As the first actor to ever play James Bond in a movie, Sean Connery had it easier than any of his successors because there was nobody else to compare him to.
All he had to work with was Ian Fleming’s source material and the bizarre live television production that aired in 1954, where Barry Nelson played an Americanised version of the distinctly British spy. He was free to put his own stamp on the character, and that’s exactly what he did.
For many, Connery remains the definitive interpretation of 007, even if everyone else to follow in his footsteps has put their own spin on it. Well, possibly with the exception of George Lazenby, who was out of his depth stepping into such daunting shoes and then effectively torpedoed his entire career by vacating the role as the only one-and-done Bond ever.
Roger Moore’s eyebrow-raising antics dragged the franchise perilously close to self-parody, Timothy Dalton took MI6’s finest in a darker direction that was too ahead of its time for its own good, Pierce Brosnan sought to balance the charm of Connery with the camp of Moore before Daniel Craig brought a more rough, ready, and grounded edge to the international super-spy.
However, one thing they all have in common is that they found it impossible to escape from Connery’s looming shadow because every single one of them – never mind the countless actors who staked their claim to become the next Bond before flunking their screen tests – auditioned using one of their predecessor’s signature scenes from his sophomore outing, From Russia with Love.
Bond aficionados know the scene where a towel-draped 007 emerges from a hotel bathroom brandishing his trusty Walther PPK inside out, where he walks into the room to discover Daniela Bianchi’s Tatiana Romanova lurking under the sheets. Stripping down and getting frisky isn’t the most obvious way to audition a potential Bond, and Craig was determined to ensure that nobody ever gets to see the footage of his attempt.

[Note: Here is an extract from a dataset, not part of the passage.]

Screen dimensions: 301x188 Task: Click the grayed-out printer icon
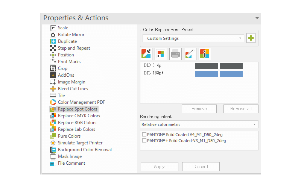coord(175,54)
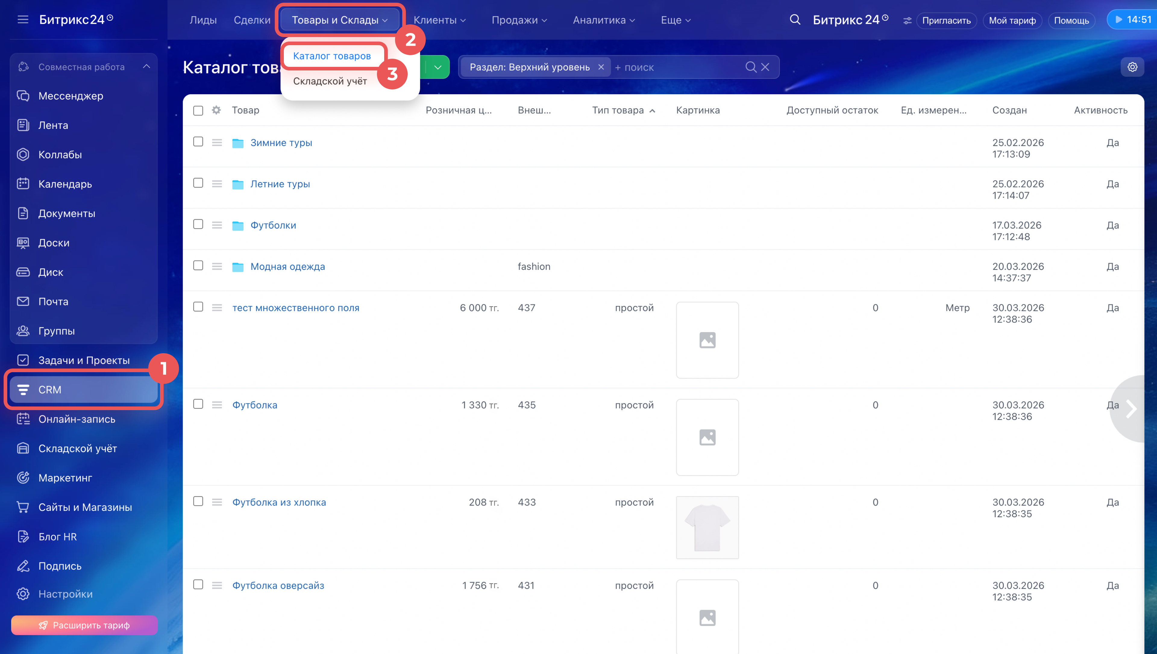Click the search magnifier in top bar

tap(794, 20)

“It’s a tradition, apparently,” he told Empire of using From Russia with Love‘s boudoir encounter as the measuring stick for all potential Bonds. “Why? I’ve never got it out of Barbara [Brocolli] yet. Oh god, if she hasn’t destroyed that piece of film yet, I hope she will. It’s awful. I don’t want anybody to ever see it. My eyes were just swimming.”
From Russia with Love first hit cinemas in 1963, Connery never played Bond in an official production after 1971’s Diamonds Are Forever, and his final stint as the secret agent came in 1983’s unlicensed Never Say Never Again. And yet, despite the number of movies to have been made since and the constant casting changes, he’s still the guy everybody else has to emulate when Eon drafts them in for an audition.